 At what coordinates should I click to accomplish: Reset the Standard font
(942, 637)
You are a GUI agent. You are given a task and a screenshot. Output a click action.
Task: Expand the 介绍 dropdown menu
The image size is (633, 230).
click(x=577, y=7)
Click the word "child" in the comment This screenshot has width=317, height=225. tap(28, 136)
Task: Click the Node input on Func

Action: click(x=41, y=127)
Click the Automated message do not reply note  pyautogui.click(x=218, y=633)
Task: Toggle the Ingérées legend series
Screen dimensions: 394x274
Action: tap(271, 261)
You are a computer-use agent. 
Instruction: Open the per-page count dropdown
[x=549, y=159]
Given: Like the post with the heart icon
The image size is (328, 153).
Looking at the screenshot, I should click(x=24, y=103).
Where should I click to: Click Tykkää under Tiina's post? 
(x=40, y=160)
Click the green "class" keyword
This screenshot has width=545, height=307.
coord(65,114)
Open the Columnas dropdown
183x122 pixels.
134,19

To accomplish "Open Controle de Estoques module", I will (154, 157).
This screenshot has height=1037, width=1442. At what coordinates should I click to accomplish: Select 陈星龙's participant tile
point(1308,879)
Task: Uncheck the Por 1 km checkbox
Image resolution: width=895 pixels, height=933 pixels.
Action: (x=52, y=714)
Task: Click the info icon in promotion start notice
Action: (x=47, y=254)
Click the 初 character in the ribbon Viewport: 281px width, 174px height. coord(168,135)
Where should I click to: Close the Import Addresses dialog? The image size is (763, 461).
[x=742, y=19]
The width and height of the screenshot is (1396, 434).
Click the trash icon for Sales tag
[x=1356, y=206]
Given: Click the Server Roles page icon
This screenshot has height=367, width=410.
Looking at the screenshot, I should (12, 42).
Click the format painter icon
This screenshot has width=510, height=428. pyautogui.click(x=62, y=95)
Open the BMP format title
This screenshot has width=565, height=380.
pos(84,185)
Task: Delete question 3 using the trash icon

> [EXERCISE DESCRIPTION] Write an exact transcription of every entry above.

> [RESULT OF THE TASK]
 At what coordinates should I click to accomplish: Reset the Standard font
(942, 637)
You are a GUI agent. You are given a task and a screenshot. Output a click action.
Task: Expand the 介绍 dropdown menu
The image size is (633, 230).
click(x=577, y=7)
Click the word "child" in the comment This screenshot has width=317, height=225. tap(28, 136)
Task: Click the Node input on Func

Action: click(x=41, y=127)
Click the Automated message do not reply note  pyautogui.click(x=218, y=633)
Task: Toggle the Ingérées legend series
Screen dimensions: 394x274
Action: tap(271, 261)
You are a computer-use agent. 
Instruction: Open the per-page count dropdown
[x=549, y=159]
Given: Like the post with the heart icon
The image size is (328, 153).
Looking at the screenshot, I should click(x=24, y=103).
Where should I click to: Click Tykkää under Tiina's post? 
(x=40, y=160)
Click the green "class" keyword
This screenshot has width=545, height=307.
coord(65,114)
Open the Columnas dropdown
183x122 pixels.
134,19

To accomplish "Open Controle de Estoques module", I will (154, 157).
This screenshot has height=1037, width=1442. At what coordinates should I click to accomplish: Select 陈星龙's participant tile
point(1308,879)
Task: Uncheck the Por 1 km checkbox
Image resolution: width=895 pixels, height=933 pixels.
Action: (x=52, y=714)
Task: Click the info icon in promotion start notice
Action: (x=47, y=254)
Click the 初 character in the ribbon Viewport: 281px width, 174px height. coord(168,135)
Where should I click to: Close the Import Addresses dialog? The image size is (763, 461).
[x=742, y=19]
The width and height of the screenshot is (1396, 434).
Click the trash icon for Sales tag
[x=1356, y=206]
Given: Click the Server Roles page icon
This screenshot has height=367, width=410.
Looking at the screenshot, I should (12, 42).
Click the format painter icon
This screenshot has width=510, height=428. pyautogui.click(x=62, y=95)
Open the BMP format title
This screenshot has width=565, height=380.
pos(84,185)
Task: Delete question 3 using the trash icon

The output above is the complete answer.